Advans Côte d'Ivoire, lauréat du Prix Européen de la Microfinance. Crédit photo : e_MFP.

Advans Côte d'Ivoire a remporté le Prix européen de la microfinance 2018. Ce Prix a distingué un prestataire de services financiers utilisant en toute transparence et sécurité les technologies, d’une part, pour proposer, aux clients de nouvelles possibilités d’emprunt, d’épargne, d’assurance et de transfert de fonds ; d’autre part, pour assurer en back-office l’efficacité de ses procédures.​ Les solutions technologiques proposées par Advans Côte d’Ivoire visent les cultivateurs de cacao et la scolarité de leurs enfants. Albert Sie Dah​, Responsable Exploitation Agricole, a répondu aux questions de Portail FinDev.

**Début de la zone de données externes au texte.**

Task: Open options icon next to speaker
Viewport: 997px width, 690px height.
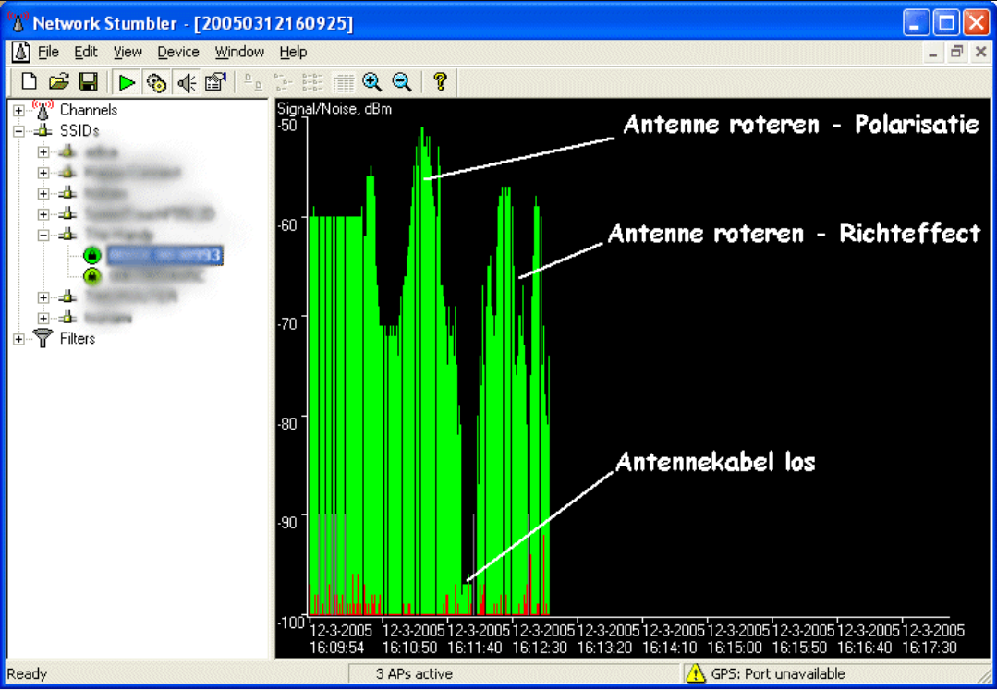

FinDev : Pouvez-vous nous parler de votre institution, de sa mission et des clients qu’elle sert ?

Albert : Advans Cote d’Ivoire est une institution de microfinance qui a ouvert ses portes à Abidjan en Côte d’Ivoire en 2012. Notre mission est de répondre aux besoins de services financiers des petites entreprises et autres agents économiques qui ont un accès limité ou inadapté au système bancaire traditionnel. A terme, à travers nos services financiers, nous espérons contribuer à la croissance des entreprises locales et au renforcement du secteur privé, et ainsi promouvoir le développement économique et social dans le pays. En ce qui concerne nos clients entrepreneurs, ils ont des profils très variés, nous ciblons par exemple les petits producteurs de cacao qui ont besoin d’un crédit de 200 EUR pour acheter des intrants mais aussi des PME dans le domaine du transport qui empruntent 200 000 euros pour développer leur flotte. Nous avons une large gamme de services financiers, dont les crédits, comptes, épargne, assurance, transactions etc. afin de pouvoir répondre aux besoins professionnels et personnels de nos clients, et plusieurs canaux afin de leur offrir un service de proximité.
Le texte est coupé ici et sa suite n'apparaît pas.